Return all the lines below in which the string "width" appears.

======== Records for this task ========

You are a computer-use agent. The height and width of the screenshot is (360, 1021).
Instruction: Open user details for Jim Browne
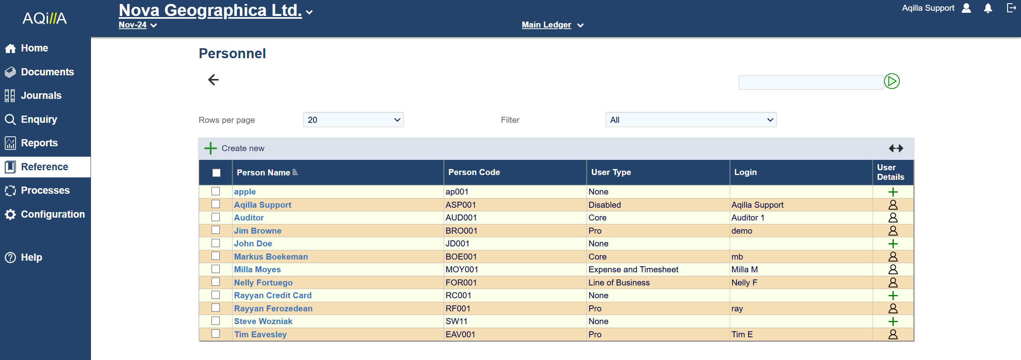pos(893,231)
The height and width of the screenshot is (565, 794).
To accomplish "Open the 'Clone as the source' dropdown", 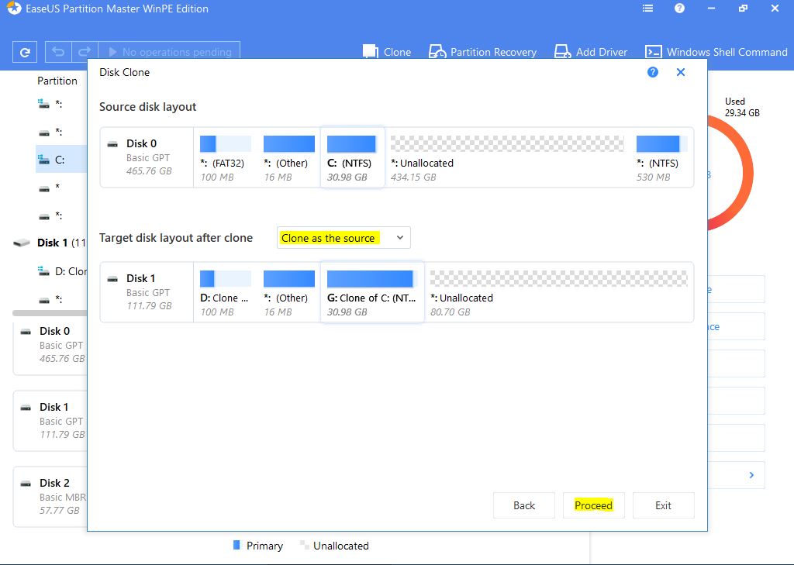I will click(343, 238).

========

**Expected answer**.
You are a computer-use agent. The height and width of the screenshot is (360, 1021).
The height and width of the screenshot is (565, 794).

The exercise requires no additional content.